If the astronauts needed to go, they had to hold it, or use astronaut-grade diapers built into their flight suits as a contingency.

“Of course that’s suboptimal, but we are prepared to manage that in the time that we’re onboard Dragon on the way home,” K. Megan McArthur, the Crew-2 mission pilot, said during a news conference on Friday.

The acorn-shaped capsule is somewhat larger than a minivan on Earth; it doesn’t have a proper bathroom. Instead it has a toilet device with a tube and fans built into one of the spacecraft’s compartments that create suction to ensure waste goes in the right direction in the weightlessness of space.

In September, SpaceX detected a leaky toilet on another one of its capsules during the flight of Inspiration4, a three-day orbital journey of private astronauts that didn’t dock at the space station, according to Bill Gerstenmaier, a company vice president who discussed the toilet problems during a news conference in October.

A tube from the capsule’s toilet that funnels waste into an internal tank broke loose and leaked fluids into a fan, which sent urine throughout an area beneath the capsule’s interior floor, Mr. Gerstenmaier said.

When SpaceX engineers discovered the flaw, they instructed astronauts on the space station to inspect their Crew-2 capsule.
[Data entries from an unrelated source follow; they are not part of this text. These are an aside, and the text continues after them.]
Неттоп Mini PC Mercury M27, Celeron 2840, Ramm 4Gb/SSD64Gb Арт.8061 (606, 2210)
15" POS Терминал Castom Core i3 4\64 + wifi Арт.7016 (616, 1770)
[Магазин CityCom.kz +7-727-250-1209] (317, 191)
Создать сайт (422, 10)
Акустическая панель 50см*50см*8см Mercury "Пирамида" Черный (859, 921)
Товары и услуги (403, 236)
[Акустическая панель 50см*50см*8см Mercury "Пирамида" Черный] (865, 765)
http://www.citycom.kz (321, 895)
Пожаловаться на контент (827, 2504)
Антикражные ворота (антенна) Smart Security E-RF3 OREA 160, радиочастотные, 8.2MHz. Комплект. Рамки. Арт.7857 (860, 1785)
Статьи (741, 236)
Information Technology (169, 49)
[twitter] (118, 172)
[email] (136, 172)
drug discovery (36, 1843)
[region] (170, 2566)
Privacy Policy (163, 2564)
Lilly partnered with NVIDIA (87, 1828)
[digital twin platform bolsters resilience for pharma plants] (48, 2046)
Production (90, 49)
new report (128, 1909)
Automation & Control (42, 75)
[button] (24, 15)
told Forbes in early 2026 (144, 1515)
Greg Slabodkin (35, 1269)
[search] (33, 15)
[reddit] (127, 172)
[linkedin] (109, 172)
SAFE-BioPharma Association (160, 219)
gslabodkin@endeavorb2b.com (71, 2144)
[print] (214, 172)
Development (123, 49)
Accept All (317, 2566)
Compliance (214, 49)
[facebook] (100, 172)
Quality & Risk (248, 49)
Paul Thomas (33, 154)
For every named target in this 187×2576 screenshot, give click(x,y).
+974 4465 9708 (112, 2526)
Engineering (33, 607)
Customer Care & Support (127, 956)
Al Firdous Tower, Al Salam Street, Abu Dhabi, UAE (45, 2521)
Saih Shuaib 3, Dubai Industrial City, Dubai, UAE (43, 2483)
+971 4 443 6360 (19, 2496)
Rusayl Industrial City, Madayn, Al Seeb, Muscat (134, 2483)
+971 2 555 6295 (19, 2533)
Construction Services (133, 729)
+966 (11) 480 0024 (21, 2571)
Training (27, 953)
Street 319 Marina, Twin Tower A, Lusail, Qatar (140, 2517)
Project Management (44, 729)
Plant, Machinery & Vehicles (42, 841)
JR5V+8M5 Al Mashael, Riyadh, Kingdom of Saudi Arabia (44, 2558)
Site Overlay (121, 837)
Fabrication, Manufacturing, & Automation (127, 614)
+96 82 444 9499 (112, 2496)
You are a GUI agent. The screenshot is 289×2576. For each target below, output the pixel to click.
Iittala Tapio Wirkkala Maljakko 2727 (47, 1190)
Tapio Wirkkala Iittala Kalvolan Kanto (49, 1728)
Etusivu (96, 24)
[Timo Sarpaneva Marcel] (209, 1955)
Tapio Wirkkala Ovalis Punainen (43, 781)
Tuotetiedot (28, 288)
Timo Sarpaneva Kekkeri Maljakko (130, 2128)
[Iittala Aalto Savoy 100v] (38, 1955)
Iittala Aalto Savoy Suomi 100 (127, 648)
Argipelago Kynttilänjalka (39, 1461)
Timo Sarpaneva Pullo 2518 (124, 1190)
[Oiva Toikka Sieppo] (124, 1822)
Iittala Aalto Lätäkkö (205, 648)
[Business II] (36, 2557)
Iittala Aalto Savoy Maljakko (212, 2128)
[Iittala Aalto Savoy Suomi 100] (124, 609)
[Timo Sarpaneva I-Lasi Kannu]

They found similar traces of urine beneath the interior floor, which worried officials that it could corrode some of the capsule’s aluminum parts and pose a safety risk for the return flight.

SpaceX engineers conducted experiments on the ground to test whether urine, which is mixed with an ammonia-removing compound called oxone, could corrode the aluminum. The parts sat in a chamber that mimicked the humidity conditions aboard the space station for “an extended period of time,” Mr. Gerstenmaier said.

From the experiment and inspections of the Inspiration4 capsule, SpaceX found that the urine-oxone mixture had little effect on the aluminum parts because of heavy coats of paint on Crew Dragon that are “a great blocking agent to the liquid,” Sarah Walker, SpaceX’s mission management director for Crew Dragon, told reporters during a news conference.

“We learned that the liquid evaporates within just a couple days,” Ms. Walker added, “and that really limits the impact that we observed when we were doing all of our post-flight inspections.”

NASA officials approved the results of the experiments and deemed Crew-2 safe to return to Earth. SpaceX proposed a permanent fix to future Crew Dragon capsules that should ensure the urine tube would not come undone.

But the toilet leak on the Crew-2 capsule remained, meaning that astronauts heeding the call of nature in orbit needed to use the “undergarments” in their flight suits, Steve Stich, NASA’s Commercial Crew program manager, told reporters on Oct. 31.

“Our intent is to not use the system at all for the return leg home, because of what we’ve seen with the fluid,” Mr. Stich said. “Any time the crew is suited, they use an undergarment in that suit, and it’s a short mission coming home so it’s pretty typical to have an undergarment on and they can use that on the way home.”

“Spaceflight is full of lots of little challenges,” Dr. McArthur said. “This is just one more that we’ll encounter and take care of on our mission.”